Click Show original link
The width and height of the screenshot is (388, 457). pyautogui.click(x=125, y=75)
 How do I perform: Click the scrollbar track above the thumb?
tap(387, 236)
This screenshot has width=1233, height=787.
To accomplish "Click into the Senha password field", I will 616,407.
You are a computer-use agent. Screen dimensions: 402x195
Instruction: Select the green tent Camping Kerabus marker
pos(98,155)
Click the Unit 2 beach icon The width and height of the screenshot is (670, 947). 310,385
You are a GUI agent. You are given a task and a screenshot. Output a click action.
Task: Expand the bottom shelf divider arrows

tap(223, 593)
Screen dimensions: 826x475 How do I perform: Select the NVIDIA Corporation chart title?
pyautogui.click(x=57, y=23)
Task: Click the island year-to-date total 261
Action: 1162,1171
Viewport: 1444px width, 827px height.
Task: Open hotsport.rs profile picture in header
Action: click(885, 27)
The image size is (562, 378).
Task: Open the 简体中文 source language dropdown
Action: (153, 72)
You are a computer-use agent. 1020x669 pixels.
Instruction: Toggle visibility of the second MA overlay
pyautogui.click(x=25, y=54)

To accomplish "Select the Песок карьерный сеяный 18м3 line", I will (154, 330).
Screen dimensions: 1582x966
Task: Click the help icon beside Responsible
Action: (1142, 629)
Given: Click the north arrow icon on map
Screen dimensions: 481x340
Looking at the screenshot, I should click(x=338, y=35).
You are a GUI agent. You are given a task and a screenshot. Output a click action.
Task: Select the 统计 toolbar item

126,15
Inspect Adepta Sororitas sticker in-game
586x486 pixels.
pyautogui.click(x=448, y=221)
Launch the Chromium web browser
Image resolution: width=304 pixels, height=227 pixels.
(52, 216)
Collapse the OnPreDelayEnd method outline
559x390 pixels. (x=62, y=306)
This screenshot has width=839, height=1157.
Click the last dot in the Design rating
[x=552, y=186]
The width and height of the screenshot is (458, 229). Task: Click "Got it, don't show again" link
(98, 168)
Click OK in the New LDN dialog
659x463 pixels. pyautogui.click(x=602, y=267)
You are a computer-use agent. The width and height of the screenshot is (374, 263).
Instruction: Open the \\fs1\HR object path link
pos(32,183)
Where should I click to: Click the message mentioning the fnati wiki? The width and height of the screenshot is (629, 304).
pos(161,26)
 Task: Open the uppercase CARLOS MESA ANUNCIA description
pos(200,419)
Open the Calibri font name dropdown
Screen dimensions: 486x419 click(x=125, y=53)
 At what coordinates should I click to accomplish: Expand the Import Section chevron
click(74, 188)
####################
List every line above that contains the word "agent".

You are a computer-use agent. Screen dimensions: 402x195
You are a GUI agent. You are given a task and a screenshot. Output a click action.
You are a computer-use agent. 1020x669 pixels.
You are a GUI agent. You are given a task and a screenshot. Output a click action.
You are a computer-use agent. The width and height of the screenshot is (374, 263).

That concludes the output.